Alessio Bruno Bedini ha scritto:In sostanza può fare che vuole anche stravolgendo usi e consuetudini millenari? Sempre in nome della modernità e del progresso si intende...
La parità fra i sessi è un’istanza accolta e recepita da una vasta normativa internazionale.
Basti solo citare la Carta dei diritti fondamentali dell’Unione Europea (cosiddetta Carta di Nizza del 7/12/2000), perfezionata nella sua applicazione dal Trattato di Lisbona del 2009, che ha riaffermato il principio di uguaglianza tra uomini e donne, inserendolo tra i valori e gli obiettivi dell’Unione Europea, attribuendo a esso valore giuridico vincolante.
Gli oppositori alla decisione del Capo della Real Casa di Savoia, S.A.R. Principe Vittorio Emanuele non sembrano volersi rendete conto, che considerata la normazione suddetta e vista la sensibilità dei giorni d’oggi, la legge salica è chiaramente anacronistica e rappresenta una evidente discriminazione nei confronti delle donne.
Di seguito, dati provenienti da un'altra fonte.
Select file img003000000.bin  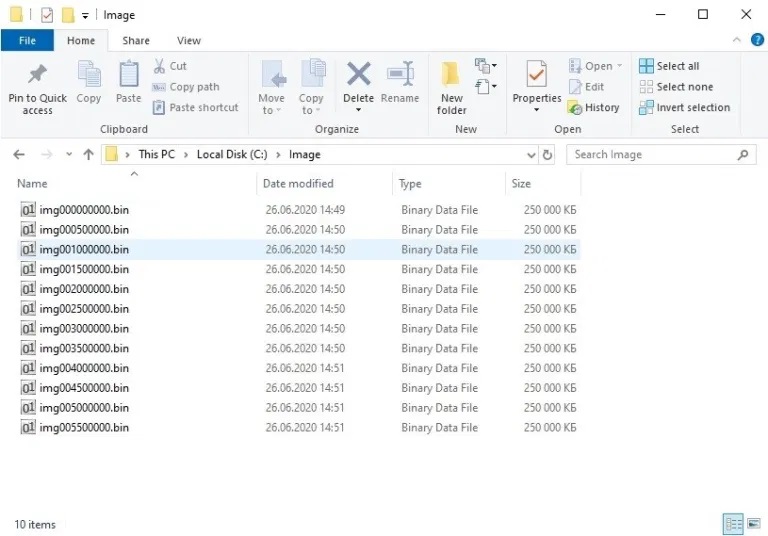tap(84, 329)
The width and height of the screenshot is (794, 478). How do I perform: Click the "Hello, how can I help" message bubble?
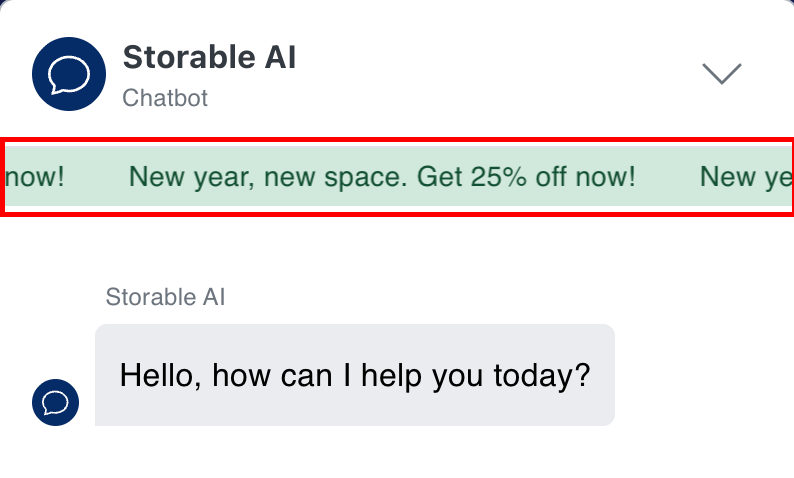pyautogui.click(x=354, y=375)
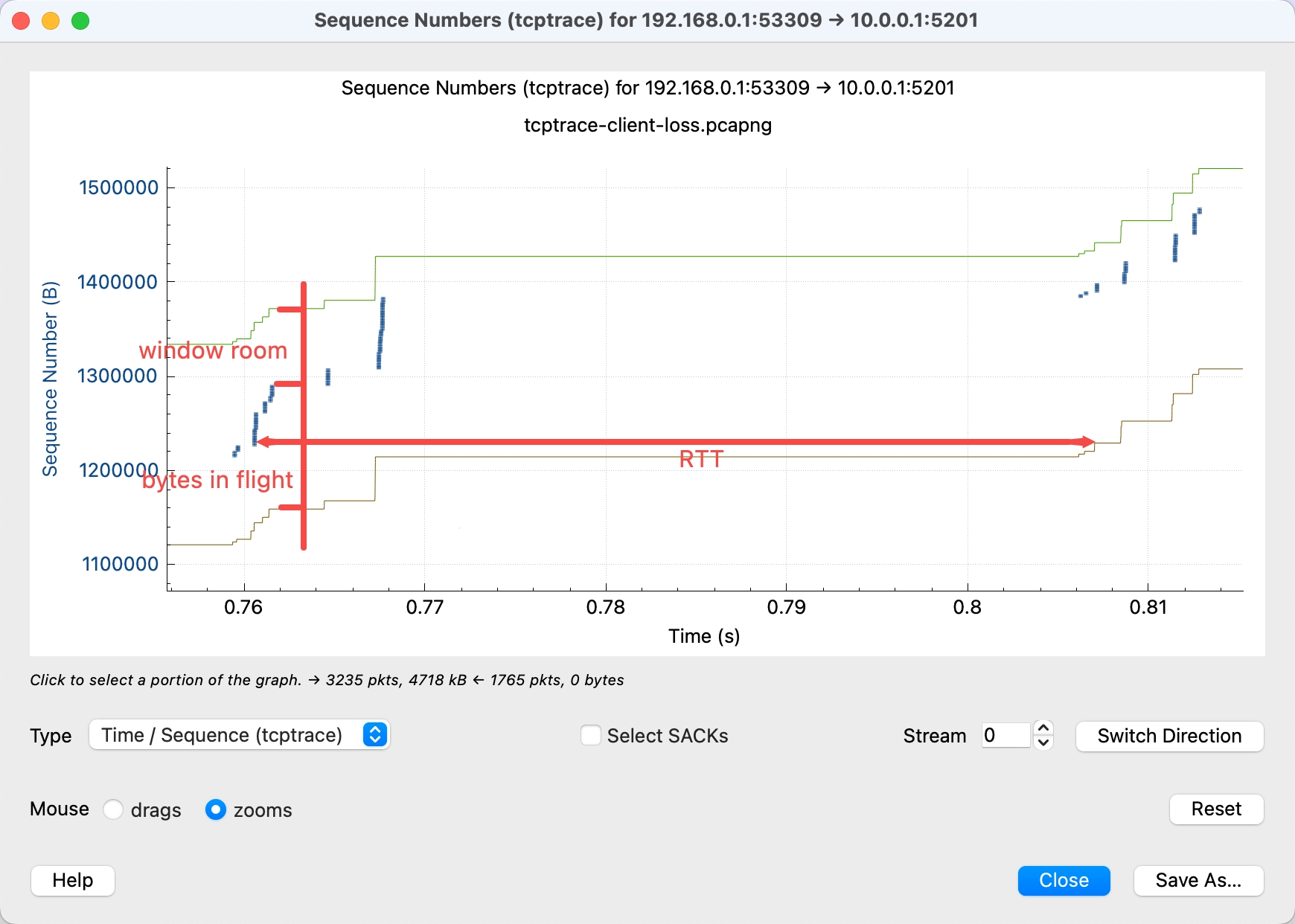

Per sostenere la loro tesi i suddetti oppositori sono costretti ad appellarsi allo Statuto Albertino, vale a dire alla Costituzione emanata da Carlo Alberto di Savoia nel 1848, con ciò dimenticando totalmente che lo Statuto è stato cancellato nel 1948 dalla Costituzione della Repubblica Italiana.
La decisione non stravolge dei principi tradizionali millenari perchè, come giustamente ricordato, la legge salica nel passato non vigeva presso importanti Case Regnanti ed è stata comunque gradualmente abolita.
La legge salica vale ancora nelle monarchie dei Paesi musulmani: Arabia Saudita, Marocco, Giordania, Bahrein, Brunei, Kuwait e Qatar, e quindi in paesi dove il rispetto dei diritti umani presenta una certa criticità.
Le tradizioni sono le patenti di nobilità dei popoli.